Another important fact is the lack of consensus in the literature on the establishment of cut-off points for the classification of social support and burnout syndrome. Based on the knowledge that the theoretical conceptualization of these variables predicts the existence of a global latent state, and that the factors that compose the different scales have significant correlations among themselves, it is understood that the inclusion of a second order factor (SOHM) creates the possibility of estimating an overall score for each scale (Maroco, 2010). Thus, although this is not an analysis commonly used in dentistry literature, mainly because of its specificity and complexity, it is a widely accepted strategy in the psychometric literature and, therefore, it was the one used in this study.
The adjusted model (Figure 1) explained 33% of the variation in burnout, which on one hand provides information on the characteristics that must be considered in the study of burnout, and on the other points to the need to identify other variables that may influence the development of the syndrome among dentistry students, as for example, those directly related to the academic context.
We further suggest that more studies are conducted with the goal of integrating in the model individual, behavioural and/or psychosocial variables that may be associated to the development of burnout syndrome both in dentistry students, and in students from other areas.
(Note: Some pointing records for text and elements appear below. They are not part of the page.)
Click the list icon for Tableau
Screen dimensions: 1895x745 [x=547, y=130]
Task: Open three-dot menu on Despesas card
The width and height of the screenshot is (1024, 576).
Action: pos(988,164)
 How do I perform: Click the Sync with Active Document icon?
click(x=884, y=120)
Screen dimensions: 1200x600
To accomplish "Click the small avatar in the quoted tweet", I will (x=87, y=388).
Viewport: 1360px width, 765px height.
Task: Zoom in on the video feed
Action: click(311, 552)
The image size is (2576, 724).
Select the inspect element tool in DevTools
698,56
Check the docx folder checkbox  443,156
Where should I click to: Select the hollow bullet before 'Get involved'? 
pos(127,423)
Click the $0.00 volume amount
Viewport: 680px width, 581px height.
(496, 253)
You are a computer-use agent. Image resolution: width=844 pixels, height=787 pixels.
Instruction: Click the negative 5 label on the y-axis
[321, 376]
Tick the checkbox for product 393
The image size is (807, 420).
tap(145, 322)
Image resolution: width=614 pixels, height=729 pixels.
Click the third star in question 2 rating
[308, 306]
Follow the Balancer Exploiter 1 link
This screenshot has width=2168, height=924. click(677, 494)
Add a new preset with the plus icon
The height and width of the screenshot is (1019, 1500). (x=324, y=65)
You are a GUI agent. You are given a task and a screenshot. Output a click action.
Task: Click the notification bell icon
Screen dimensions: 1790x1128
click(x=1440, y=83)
We can conclude that social support and demographic variables played an important role in the burnout syndrome in dentistry students and therefore should be considered when implementing preventive actions and/or self-help/professionally guided interventions in college students. Satisfaction with social support, gender, housing, student performance and the thought of giving up the course determined 33% of the variability of the burnout scores.